*Excerpted text*:

Now that I am serving
out my 61st year on this blood-drenched ball we call planet
Earth, Fate has offered me the opportunity to correct some
of my failures from the earlier years. The most frustrating
episodes concern F2B stunt engines. Many a time and oft have
I watched other competitors stunt engines running magnificently
while mine ran rich, cut, or took off with a howl at 80 MPH.
Click to enlarge
Now if you are one of those whose motor runs
well every time, and can concentrate on performing a flawless
pattern, as opposed to avoiding a crash, read no further.
This is not for you. I insist. Stop reading now. But if you
are a dunderhead like me, persist and maybe we’ll come out
of this for the better
Early Enya 45, wedge combustion chamber. The wedge is intended
to drive the charge into the combustion chamber near the source
of ignition, the glo-plug
In recent times (the last 25 years), my Albatri
have been the ST G21/46 and the Enya 45 I 6001. Tell me, how
many people do you know can’t get a ST 46 to run right? None,
right? Well, let me tell you.
I bought my ST 46 from Laurie Cantwell at his
Kingsford model shop in Sydney, in the early 80’s. With it
I purchased a spare P/C set and ring. Not being familiar with
ringed motors, I figured to give it a very careful, rich-running
period of one hour. This I conscientiously performed, only
to find that in the model it was gutless. No power.
In desperation I pulled it down and the ring
fell out in 2 pieces. Broken from new. I went to replace it
with the spare ring, but it didn’t fit: too big. Also the
spare sleeve didn’t fit, it had a thinner wall and couldn’t
be used. I appealed to Brian Eather, who fitted a new ring
for me, and so off flying. Now the motor would lean out and
go like a rocket, but not slow down!! Unflyable.
Twenty years later (count ‘em!), I tried again,
this time with first-pressings virgin castor oil from the
hobby shop. Now the motor would run nicely for 5 or 6 laps,
then slowly lean out until it was thoroughly fried at the
end of the run. Hopeless.

*Given records*:
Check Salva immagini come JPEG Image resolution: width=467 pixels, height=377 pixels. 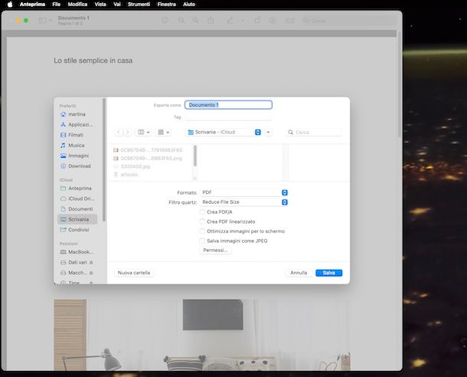pos(202,241)
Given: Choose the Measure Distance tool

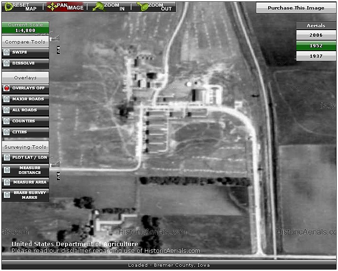Looking at the screenshot, I should coord(25,170).
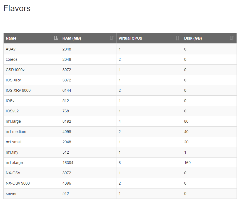Sort by Virtual CPUs column header
237x203 pixels.
[x=149, y=38]

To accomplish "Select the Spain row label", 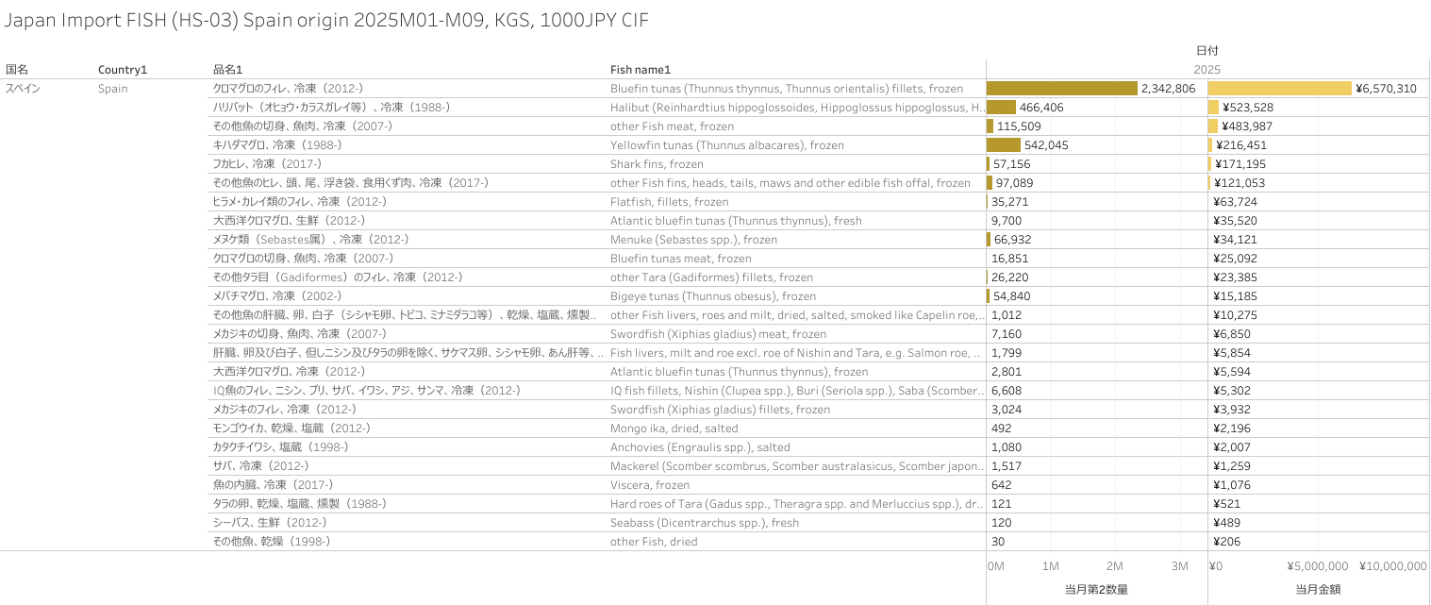I will (112, 89).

*To do*:
How would this sentence from the stunt engine article read in Spanish: "In desperation I pulled it down and the ring fell out in 2 pieces." The items have no connection to the stunt engine article.

*Full solution*:
Desesperado, lo desarmé y el aro se cayó en 2 pedazos.